According to a statement issued by Al Jazeera on 22 February and eyewitness accounts, the three were questioned for 30 minutes to 2 1/2 hours each, sometimes together but also separately. Alindogan, a Filipina attached to the Al Jazeera English Network office in Kuala Lumpur, Malaysia, was questioned the longest at 2 1/2 hours, and was accused several times of working for the "Royal Sulu Sultanate Army", despite showing the authorities her employee ID.
When asked during the detention, the Malaysian authorities said the security zone around the standoff area was off-limit to civilians and media to avoid "disrupt(ing) political negotiations" with the "Royal Sulu Sultanate Army" and that this was a "sensitive political situation". The Malaysian authorities also said they were not allowed to specify the boundaries of the "no-go security zone" but acknowledged that when intercepted, the boat with the journalists on board was far from the "no-go security zone" and that the journalists had not broken any laws.
The journalists were treated politely throughout the whole detention period. However, the interrogating officers were not in uniform and when asked, declined to provide their full names or rank. Chao, Alindogan and Giddens, as journalists attached to international media organizations, are equipped and trained to provide coverage during wars, standoffs, riots, uprisings and other hostile environments.
The Centre for Independent Journalism in Malaysia, Center for Media Freedom and Responsibility in the Phillipines, with the Southeast Asian Press Alliance secretariat based in Bangkok (Thailand), understand the national security concerns as a result of this armed "standoff". However, we find the length of detention of the three journalists unnecessarily long and the line of questioning on Alindogan to be unwarranted. We find the secrecy surrounding the identity of the interrogating officers to be unnecessary given that the ones being questioned were not criminal suspects but journalists on duty and identifiable as such.

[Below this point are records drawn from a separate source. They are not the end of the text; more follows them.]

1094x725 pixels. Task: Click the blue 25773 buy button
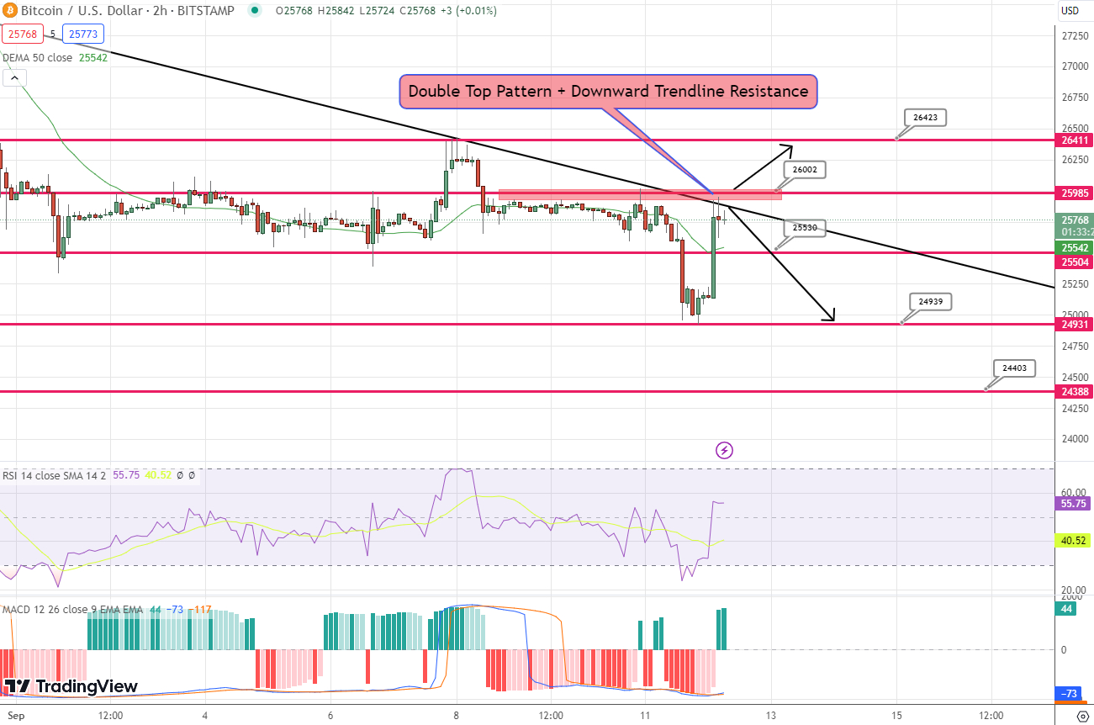point(82,34)
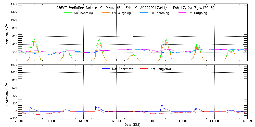Select the SW Incoming legend label
Image resolution: width=255 pixels, height=127 pixels.
[82, 13]
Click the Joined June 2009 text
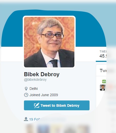116x133 pixels. (44, 95)
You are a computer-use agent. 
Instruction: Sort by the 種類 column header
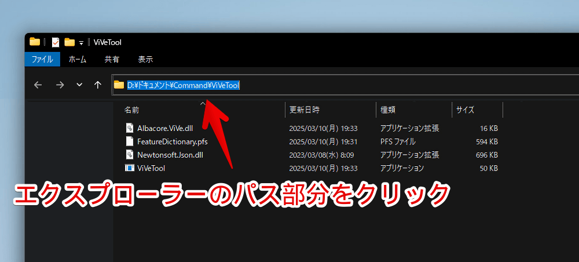click(388, 110)
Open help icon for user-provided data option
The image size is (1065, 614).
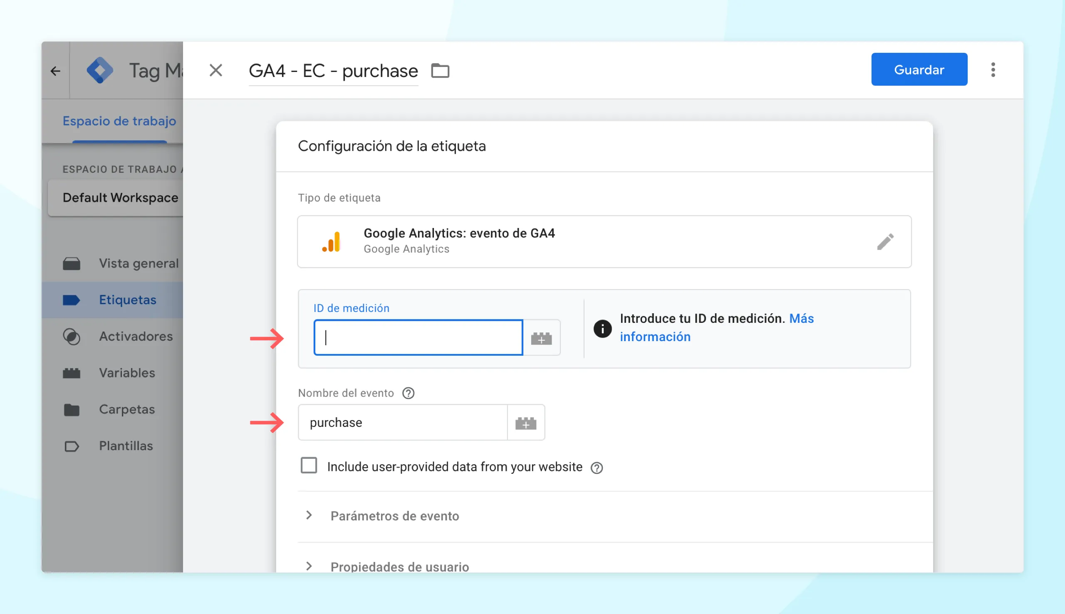click(597, 468)
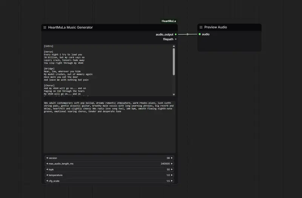Click the cfg_scale value 1.5
The image size is (302, 198).
pyautogui.click(x=168, y=181)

In addition, we view the vague restrictions imposed on journalists covering the Lahad Datu "political negotiation/standoff" as an attempt at limiting journalists' access at providing accurate, timely and fair coverage of a public interest security issue, especially given the looming elections in Malaysia. Given the impact on diplomatic relations between the Philippines and Malaysia, it is even more important for the media to have adequate and safe access to be able to report on the situation accurately.
In view of the above, we urge the Malaysian authorities to take these measures in the short-term:
1. Make public the boundaries of the "no-go security zone" in the affected area to ensure civilians and media do not endanger their lives by breaching the limits.
2. Hold periodic press conferences to update the media on the "political negotiations" which are taking place to ensure media (and therefore public) official access to information around this public interest issue. This move will also allay the fear and uncertainty among people in the area and address the rumors abound in Malaysia regarding the “political negotiations/standoff” in Lahad Datu.
In addition, as a medium-term measure, we urge the setting up of a committee comprised of the authorities, journalists, editors, journalists' union, media advocacy groups, human rights organizations and other civil society groups, to draw up a "standard operating procedure" on how security authorities should deal with the media during conflict situations, using UNESCO guidelines as the benchmark. This initiative must be led by the Home Minister to show there is the political will to stop future infringements on journalists on duty during conflict/armed situations.
The Malaysian authorities must show that they respect and understand the important role the media play during these important events.